I, at least, always like looking at such statistics, so I thank you.

In my opinion, the real value of this come from trends. The IESG
clearly should not have
Soviet style work norms, for a bunch of reasons, and it may not be
possible to say what an approval rate should be,
but if something changes greatly over time it is generally worthwhile
to figure out why.

To that end, I frequently find it useful to put means and standard
deviations as horizontal lines on the plot, at least once enough data
is available (say, 5 data points). (You can do the mean as a solid
line and the mean + and - one or two standard deviations as dashes or
dots or a fainter line).

The assumption is that there are underlying random (gaussian or
poisson) processes that cause the numbers to fluctuate about the mean
and that there is no other way to determine these means and S.D.
except from the data. Under these assumptions, there should be fairly
frequent fluctuations > 1 standard deviation from the mean, and
occasional fluctuations > 2 standard deviations from the mean, but a
string of fluctuations 2 + standard deviations from the mean probably
should be looked into. (Of course, the underlying assumptions here may
be faulty, and
these bounds may need to be adjusted based on experience.)

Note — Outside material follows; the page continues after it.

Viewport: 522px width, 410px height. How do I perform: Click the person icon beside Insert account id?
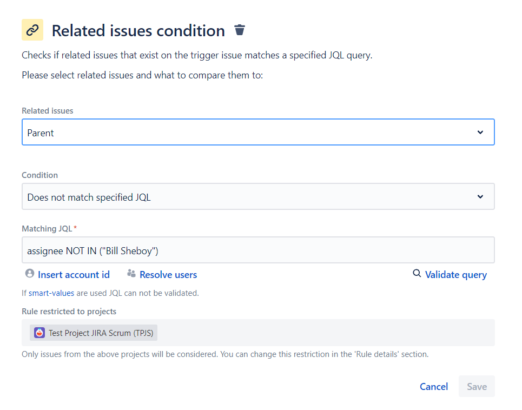(30, 274)
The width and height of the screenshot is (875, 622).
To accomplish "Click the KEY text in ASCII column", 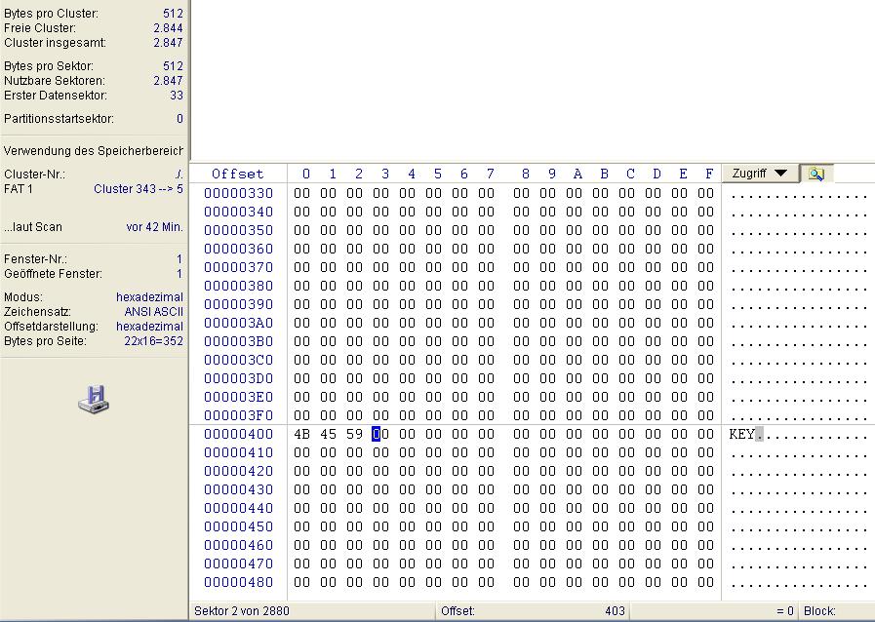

BTW, this page seems to have blank plots, which may be due to not
enough data :

http://www.arkko.com/tools/admeasurements/stat/Eronen_Pasi-approved.html

Regards
Marshall

> Jari
>
> _______________________________________________
> IETF mailing list
> ***@ietf.org
> https://www.ietf.org/mailman/listinfo/ietf
Lakshminath Dondeti
2008-06-25 15:44:32 UTC
Permalink
Hi all,

I am concerned by the following trends:

* Number of outstanding Discusses is growing. (Thanks to Jari's data)

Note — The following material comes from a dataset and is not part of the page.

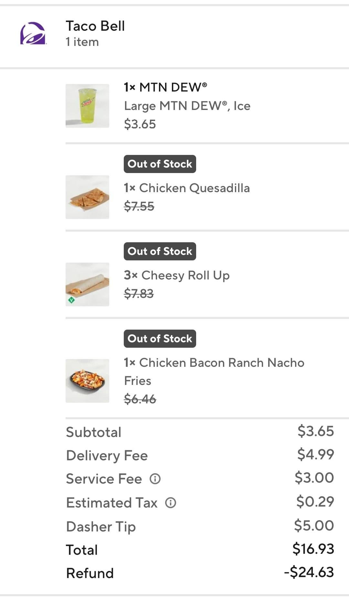Viewport: 349px width, 611px height.
Task: Open the Estimated Tax info icon
Action: point(171,503)
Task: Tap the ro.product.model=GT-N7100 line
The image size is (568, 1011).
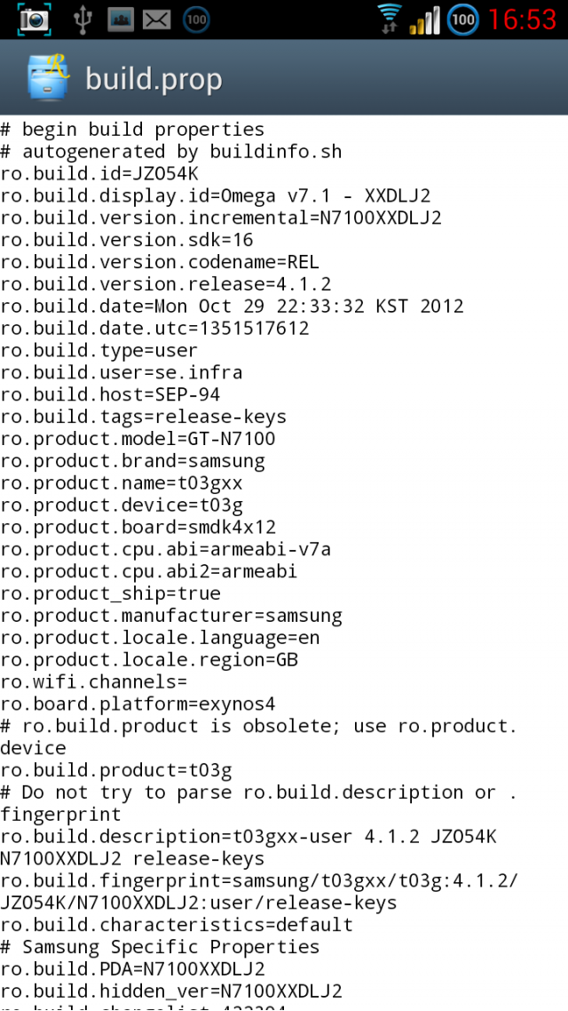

* The extent of text changes as part of Discuss Resolution is increasing
(I have only anecdotal evidence on this; perhaps others have statistics).

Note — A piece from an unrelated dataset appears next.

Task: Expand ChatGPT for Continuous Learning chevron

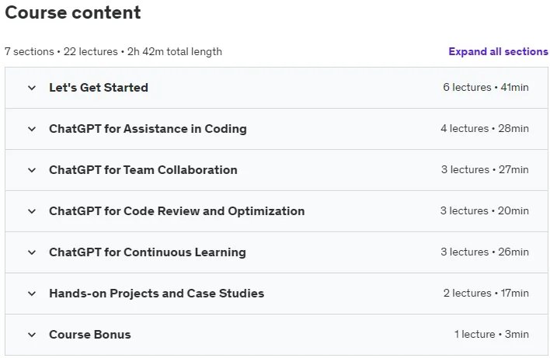Action: point(32,252)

* In some cases, members of the IESG are pretty much writing core parts
of documents (or worse yet make authors iterate until the text is
satisfactory), overruling WG consensus, based on personal opinions or
citing solicited reviews.

There are a number of derivative trends as well:

* ADs who cannot convince working groups seem to use the threat of
DISCUSS to get their way.

* I would have thought document shepherds represent and defend working
group consensus and shepherding ADs defend the completeness, accuracy,
relevance of the drafts and defend their assessment of the IETF
consensus. But, increasingly, it seems to fall on an AD holding a
DISCUSS position, and authors to discuss and agree on text which becomes
finalized without any other review.

(Note: I am a guilty party in some of these cases, as document author
and document shepherd. In all cases, I seem to have looked for an
expedient way out rather than find a solution to what seems to be
problematic).

* One of the new trends seems to be to use DISCUSS to include
applicability statements in current drafts to avoid potential DISCUSS
positions on future drafts.

That or some variation of that is status quo. It should not be that
way. I would like to see a better definition of the roles of the WG,
authors of a document, document shepherds, shepherding ADs and other ADs
in our standards process.

I would like to hear others' opinions (I was going to put together a
draft with some ideas on how we might define these roles, but I want to
hear others' thoughts before I do that) on this topic.

thanks,
Lakshminath

On 6/25/2008 4:37 AM, Jari Arkko wrote:
<deleted text>
>
> That being said, it is beneficial to understand what is happening and
> what changes are occurring in the process. Or understand where
> improvements might have a negligible vs. visible impact.
>
> One of the things that the IESG has been concerned about recently is
> that the number of outstanding Discusses is growing. We talked about
> this in our May retreat and identified some actions to help reduce this
> problem. For instance, better tool support so that the ADs would better
> see the different things that are waiting for their action, getting the
> document shepherds better involved in the resolution process, informing
> authors how they should respond to Discusses, using RFC Editor notes to
> make small changes when the authors are slow in producing a new version,
> better checks of documents before they come to telechats (e.g., to
> ensure that formal syntax in a document is free of errors), etc. These
> would be in addition to the usual things we'd do, like debate whether
> the Discuss was within the Discuss criteria, whether the issue is real,
> try to ensure that the AD and the authors are being responsive over
> e-mail, etc.
>
> Another interesting area to think about is the time that our processes
> take. For instance, documents that go through me take on the average
> five months from publication request to approval. But there is a lot of
> variation. This time includes everything from AD review, IETF Last Call
> to IESG review and waiting for document revisions, etc. One interesting
> piece of information is that documents that require no revision during
> this process are very rare, but they go through the system about five
> times as fast. If we look at the (unreliable) substates, they appear to
> indicate that the IESG processing time is divided roughly 1:2:1 for
> waiting on AD, authors, and mandatory process waits like last call periods.
>
> I am working to extend the analysis a little bit further by including
> individual draft and WG document stages. You see some of the results of
> this in the third URL above, but I'd like to understand what fraction of
> the overall draft-smith-00 to RFC time is taken by the different stages
> for all IETF work, and how the stages have developed over time.
>
> Comments and suggestions on what would be useful to measure are welcome.
>
> Jari
>
> _______________________________________________
> IETF mailing list
> ***@ietf.org
> https://www.ietf.org/mailman/listinfo/ietf
>
Melinda Shore
2008-06-25 16:19:18 UTC
Permalink
On 6/25/08 11:44 AM, "Lakshminath Dondeti" <***@qualcomm.com> wrote:
> I would like to hear others' opinions (I was going to put together a
> draft with some ideas on how we might define these roles, but I want to
> hear others' thoughts before I do that) on this topic.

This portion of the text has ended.